▶ Work instructions: Keeping every character in place, output all the data.

(Recorded data)
• • • • •
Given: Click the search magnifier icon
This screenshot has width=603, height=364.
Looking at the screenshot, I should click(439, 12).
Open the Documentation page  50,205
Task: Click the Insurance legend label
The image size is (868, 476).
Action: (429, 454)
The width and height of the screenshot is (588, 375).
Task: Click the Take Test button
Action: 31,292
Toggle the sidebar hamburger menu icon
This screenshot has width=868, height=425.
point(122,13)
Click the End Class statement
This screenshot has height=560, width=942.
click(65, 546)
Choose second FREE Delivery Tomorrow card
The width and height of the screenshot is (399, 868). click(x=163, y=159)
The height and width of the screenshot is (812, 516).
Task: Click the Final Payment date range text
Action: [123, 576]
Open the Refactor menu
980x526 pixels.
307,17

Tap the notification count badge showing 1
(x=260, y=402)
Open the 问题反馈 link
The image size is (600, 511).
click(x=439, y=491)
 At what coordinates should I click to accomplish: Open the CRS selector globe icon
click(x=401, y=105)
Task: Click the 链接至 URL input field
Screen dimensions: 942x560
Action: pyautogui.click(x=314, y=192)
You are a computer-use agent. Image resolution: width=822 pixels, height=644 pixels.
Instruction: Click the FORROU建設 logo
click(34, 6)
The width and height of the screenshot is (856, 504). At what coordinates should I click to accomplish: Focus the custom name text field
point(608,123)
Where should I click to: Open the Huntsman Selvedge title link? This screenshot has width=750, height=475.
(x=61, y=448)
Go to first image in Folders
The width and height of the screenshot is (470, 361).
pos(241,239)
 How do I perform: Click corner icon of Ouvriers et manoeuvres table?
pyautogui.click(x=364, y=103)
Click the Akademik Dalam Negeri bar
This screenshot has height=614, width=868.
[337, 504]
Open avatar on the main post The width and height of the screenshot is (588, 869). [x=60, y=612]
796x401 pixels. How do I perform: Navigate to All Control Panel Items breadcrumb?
• • • • •
▶ Response box:
Given: Click the search magnifier icon
This screenshot has width=603, height=364.
Looking at the screenshot, I should click(439, 12).
Open the Documentation page  50,205
Task: Click the Insurance legend label
The image size is (868, 476).
Action: (429, 454)
The width and height of the screenshot is (588, 375).
Task: Click the Take Test button
Action: 31,292
Toggle the sidebar hamburger menu icon
This screenshot has width=868, height=425.
point(122,13)
Click the End Class statement
This screenshot has height=560, width=942.
click(65, 546)
Choose second FREE Delivery Tomorrow card
The width and height of the screenshot is (399, 868). click(x=163, y=159)
The height and width of the screenshot is (812, 516).
Task: Click the Final Payment date range text
Action: [123, 576]
Open the Refactor menu
980x526 pixels.
307,17

Tap the notification count badge showing 1
(x=260, y=402)
Open the 问题反馈 link
The image size is (600, 511).
click(x=439, y=491)
 At what coordinates should I click to accomplish: Open the CRS selector globe icon
click(x=401, y=105)
Task: Click the 链接至 URL input field
Screen dimensions: 942x560
Action: pyautogui.click(x=314, y=192)
You are a computer-use agent. Image resolution: width=822 pixels, height=644 pixels.
Instruction: Click the FORROU建設 logo
click(34, 6)
The width and height of the screenshot is (856, 504). At what coordinates should I click to accomplish: Focus the custom name text field
point(608,123)
Where should I click to: Open the Huntsman Selvedge title link? This screenshot has width=750, height=475.
(x=61, y=448)
Go to first image in Folders
The width and height of the screenshot is (470, 361).
pos(241,239)
 How do I perform: Click corner icon of Ouvriers et manoeuvres table?
pyautogui.click(x=364, y=103)
Click the Akademik Dalam Negeri bar
This screenshot has height=614, width=868.
[337, 504]
Open avatar on the main post The width and height of the screenshot is (588, 869). [x=60, y=612]
796x401 pixels. How do I perform: Navigate to All Control Panel Items breadcrumb?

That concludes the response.